If there were a price for a ship that refused to die, then the Arvonian would most definitely be in the money. She was launched as the “Rosedale” on August 1st 1905, at the Richardson, Duck & Co. Ltd yard, Stockton-on-Tees, England, but her name was changed a month later, on the 1st of September, when she was bought by the brothers Watkin and Owen Williams, Pwllparc, Edern, for £30,550, and she entered the Golden Cross Line fleet. At 2794 tons gross, and capable of carrying 5000 tons of cargo, she was twice the size of any other ship they had, and she would be used for the world wide Tramping trade. Her twelve-year stint with the company went relatively unscathed, apart from loosing her propeller in mid Atlantic, and the odd bump against quay walls. But in August 1917 the Arvonian was taken over by the navy, and things went rapidly down hill from then on!!! She was re-named H.M.S. Bendish, then turned over to the United States Navy on loan by the British Admiralty "for war purposes" at the Admiralty Dockyard, Devonport, England, on 27 November 1917 and commissioned that same day, Comdr. David C. Hanrahan in command, her crew composed of volunteers from American warships in European waters. She was fitted out at Devonport, and then held exercises in Plymouth Sound. On 18 December, the ship was renamed “USS Santee” and she got underway for Queenstown, Ireland. She arrived on the 19th and resumed fitting out for service as a decoy, or "Q" ship.

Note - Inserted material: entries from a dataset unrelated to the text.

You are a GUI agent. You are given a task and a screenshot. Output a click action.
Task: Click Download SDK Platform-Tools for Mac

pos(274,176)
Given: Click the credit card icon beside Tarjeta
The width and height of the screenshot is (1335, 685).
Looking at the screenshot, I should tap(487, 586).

On 27 December, Santee sailed from Queenstown for Bantry
Bay, Ireland, to carry out exercises. She was south of Kinsale
when a lookout spotted an approaching torpedo. But
it was to late, the torpedo hit the Santee's port side, just aft
of the engine room. Comdr.
Hanrahan ordered his men to battle stations and sent away the "panic
party," those sailors who played the role of a crew precipitously
abandoning their sinking vessel. This was an attempt to lure U61 to the surface,
but the submarine did not fall for the trick,
and never surfaced. Destroyers
and tugs were dispatched to her aid from the
Irish coast. The damaged Santee was taken in tow,
and reached Queenstown at noon on the 28th.

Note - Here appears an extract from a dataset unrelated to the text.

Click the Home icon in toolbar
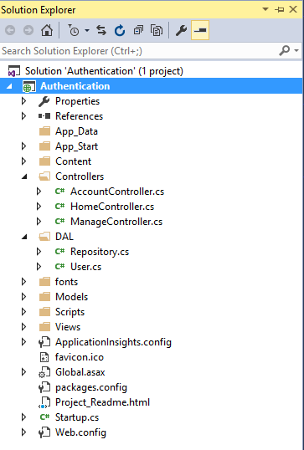This screenshot has height=450, width=304. point(47,30)
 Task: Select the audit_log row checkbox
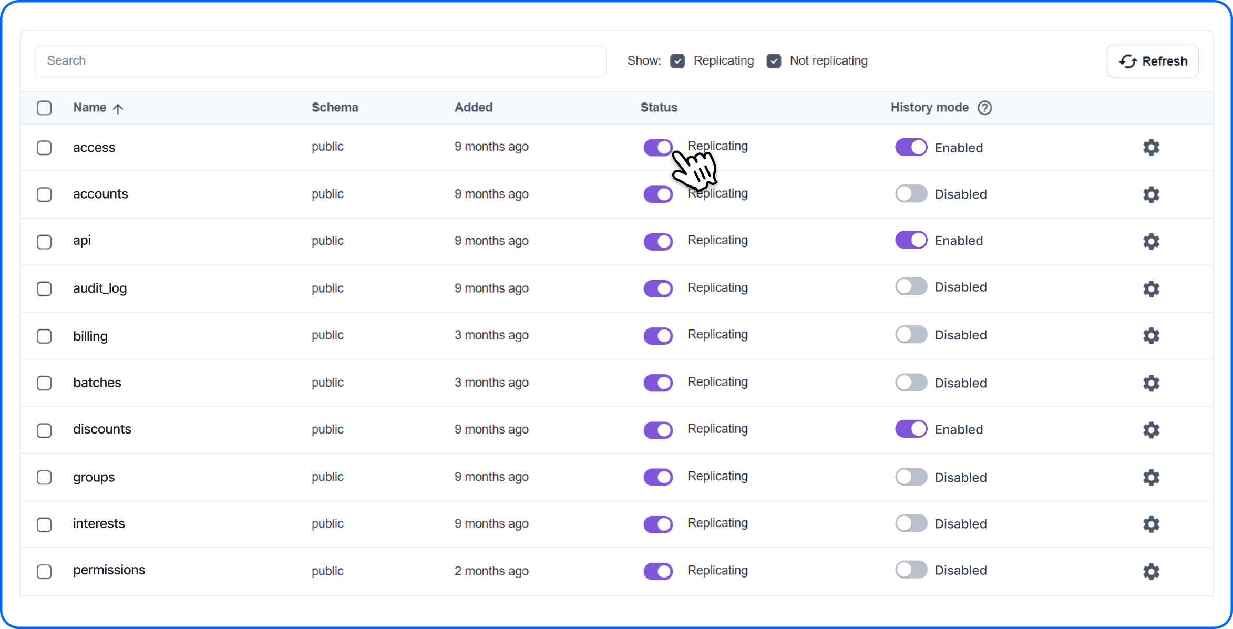44,288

Repairs at Queenstown lasted through January. Then Santee was towed to Devonport and she arrived on 8 February 1918. Re-named H.M.S. Bendish (again) and sent to Gibraltar for more “Q” ship operations. She was decommissioned on 8 April 1918 and returned to the Admiralty and resumed her former name, Arvonian, in July 1919. In November she was sold to the Rondda Shipping & Coal Exporting Co. Ltd, re-named Brookvale where she stayed till 1928, then re-named Spidola, and a new Russian owner. But the story doesn’t end there!!! In 1943 she was captured by the Germans re-named Rudau, but soon struck a submerged wreck of the German coast, and sustained considerable damage. In 1945 she was attacked by the R.A.F. off the south coast of Norway, and towed into Bergen for repair. After the war (1947) re-named Spidola (again) owned by a Costa Rican company, but while on passage from the Mediterranean in February 1948 with a cargo of iron ore, she ran aground on Holy Island Anglesey. She was again re-floated, repaired. Sold to German owners, (Walter Ritscher) and she was finally broken up at Hamburg, in 1958, at the grand old age of 53.